## What is asked
Copy the material verbatim, beginning at the line that contains "一般查詢 (534, 1024)" and stopping after the line that contains "Top comments (52, 336)".

## Material for this exercise

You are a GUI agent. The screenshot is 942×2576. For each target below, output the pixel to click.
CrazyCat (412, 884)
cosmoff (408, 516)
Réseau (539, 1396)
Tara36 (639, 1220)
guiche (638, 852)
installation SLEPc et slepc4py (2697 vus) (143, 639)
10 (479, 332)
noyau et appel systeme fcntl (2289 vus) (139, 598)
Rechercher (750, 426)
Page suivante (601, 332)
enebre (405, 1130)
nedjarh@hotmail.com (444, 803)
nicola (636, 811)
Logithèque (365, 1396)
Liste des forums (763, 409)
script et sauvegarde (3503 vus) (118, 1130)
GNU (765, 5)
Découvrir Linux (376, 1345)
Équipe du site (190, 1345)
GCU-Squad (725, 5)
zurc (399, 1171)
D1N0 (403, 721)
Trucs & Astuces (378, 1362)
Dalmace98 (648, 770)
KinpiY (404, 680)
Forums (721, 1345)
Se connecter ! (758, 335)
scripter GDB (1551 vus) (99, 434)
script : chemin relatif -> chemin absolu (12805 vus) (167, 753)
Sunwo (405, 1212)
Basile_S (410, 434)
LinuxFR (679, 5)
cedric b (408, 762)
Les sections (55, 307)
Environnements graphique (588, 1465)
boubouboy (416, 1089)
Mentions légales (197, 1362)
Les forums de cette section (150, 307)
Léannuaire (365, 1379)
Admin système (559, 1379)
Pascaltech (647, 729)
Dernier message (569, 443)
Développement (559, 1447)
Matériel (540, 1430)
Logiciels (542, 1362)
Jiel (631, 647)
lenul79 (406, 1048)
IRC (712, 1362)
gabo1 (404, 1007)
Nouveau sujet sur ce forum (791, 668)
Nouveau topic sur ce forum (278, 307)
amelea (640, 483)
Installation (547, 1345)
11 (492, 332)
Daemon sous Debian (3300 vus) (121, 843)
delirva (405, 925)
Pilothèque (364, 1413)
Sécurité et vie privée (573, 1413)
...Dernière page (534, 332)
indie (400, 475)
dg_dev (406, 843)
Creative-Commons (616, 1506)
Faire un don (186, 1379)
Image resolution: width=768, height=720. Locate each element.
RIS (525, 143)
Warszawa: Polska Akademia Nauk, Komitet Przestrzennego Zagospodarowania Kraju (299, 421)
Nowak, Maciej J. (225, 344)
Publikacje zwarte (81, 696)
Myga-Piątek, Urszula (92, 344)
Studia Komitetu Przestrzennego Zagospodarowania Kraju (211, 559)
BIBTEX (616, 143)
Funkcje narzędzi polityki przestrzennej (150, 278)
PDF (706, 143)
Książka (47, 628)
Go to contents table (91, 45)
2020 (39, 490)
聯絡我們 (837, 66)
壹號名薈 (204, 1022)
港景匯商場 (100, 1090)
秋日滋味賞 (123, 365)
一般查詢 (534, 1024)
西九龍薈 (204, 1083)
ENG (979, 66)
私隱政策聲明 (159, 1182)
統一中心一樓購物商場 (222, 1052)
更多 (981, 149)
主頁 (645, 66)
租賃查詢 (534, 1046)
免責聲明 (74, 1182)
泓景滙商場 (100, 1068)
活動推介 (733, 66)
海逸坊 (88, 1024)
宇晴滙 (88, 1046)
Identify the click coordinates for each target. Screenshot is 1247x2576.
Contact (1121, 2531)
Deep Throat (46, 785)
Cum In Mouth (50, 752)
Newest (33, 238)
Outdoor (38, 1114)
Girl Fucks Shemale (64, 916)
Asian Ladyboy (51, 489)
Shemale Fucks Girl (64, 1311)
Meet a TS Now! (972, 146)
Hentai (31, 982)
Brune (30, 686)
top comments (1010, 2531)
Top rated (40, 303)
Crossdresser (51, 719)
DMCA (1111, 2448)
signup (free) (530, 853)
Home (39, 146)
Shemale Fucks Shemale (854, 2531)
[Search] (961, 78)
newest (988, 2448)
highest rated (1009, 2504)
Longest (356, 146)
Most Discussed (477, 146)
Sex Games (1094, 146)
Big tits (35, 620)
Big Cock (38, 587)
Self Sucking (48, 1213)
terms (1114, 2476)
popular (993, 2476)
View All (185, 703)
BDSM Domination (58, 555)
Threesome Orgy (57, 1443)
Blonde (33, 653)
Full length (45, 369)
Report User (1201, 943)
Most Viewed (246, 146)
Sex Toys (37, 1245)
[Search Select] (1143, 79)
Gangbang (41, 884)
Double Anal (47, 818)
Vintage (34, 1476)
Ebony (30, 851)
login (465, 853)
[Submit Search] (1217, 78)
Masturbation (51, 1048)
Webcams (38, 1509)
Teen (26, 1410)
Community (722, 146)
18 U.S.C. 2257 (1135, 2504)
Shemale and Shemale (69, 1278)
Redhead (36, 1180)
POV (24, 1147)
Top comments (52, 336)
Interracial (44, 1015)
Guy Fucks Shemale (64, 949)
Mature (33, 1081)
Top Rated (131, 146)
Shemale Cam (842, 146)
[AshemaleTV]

## Exercise response
一般查詢 (534, 1024)
西九龍薈 (204, 1083)
ENG (979, 66)
私隱政策聲明 (159, 1182)
統一中心一樓購物商場 (222, 1052)
更多 (981, 149)
主頁 (645, 66)
租賃查詢 (534, 1046)
免責聲明 (74, 1182)
泓景滙商場 (100, 1068)
活動推介 (733, 66)
海逸坊 (88, 1024)
宇晴滙 (88, 1046)
Identify the click coordinates for each target. Screenshot is 1247x2576.
Contact (1121, 2531)
Deep Throat (46, 785)
Cum In Mouth (50, 752)
Newest (33, 238)
Outdoor (38, 1114)
Girl Fucks Shemale (64, 916)
Asian Ladyboy (51, 489)
Shemale Fucks Girl (64, 1311)
Meet a TS Now! (972, 146)
Hentai (31, 982)
Brune (30, 686)
top comments (1010, 2531)
Top rated (40, 303)
Crossdresser (51, 719)
DMCA (1111, 2448)
signup (free) (530, 853)
Home (39, 146)
Shemale Fucks Shemale (854, 2531)
[Search] (961, 78)
newest (988, 2448)
highest rated (1009, 2504)
Longest (356, 146)
Most Discussed (477, 146)
Sex Games (1094, 146)
Big tits (35, 620)
Big Cock (38, 587)
Self Sucking (48, 1213)
terms (1114, 2476)
popular (993, 2476)
View All (185, 703)
BDSM Domination (58, 555)
Threesome Orgy (57, 1443)
Blonde (33, 653)
Full length (45, 369)
Report User (1201, 943)
Most Viewed (246, 146)
Sex Toys (37, 1245)
[Search Select] (1143, 79)
Gangbang (41, 884)
Double Anal (47, 818)
Vintage (34, 1476)
Ebony (30, 851)
login (465, 853)
[Submit Search] (1217, 78)
Masturbation (51, 1048)
Webcams (38, 1509)
Teen (26, 1410)
Community (722, 146)
18 U.S.C. 2257 (1135, 2504)
Shemale and Shemale (69, 1278)
Redhead (36, 1180)
POV (24, 1147)
Top comments (52, 336)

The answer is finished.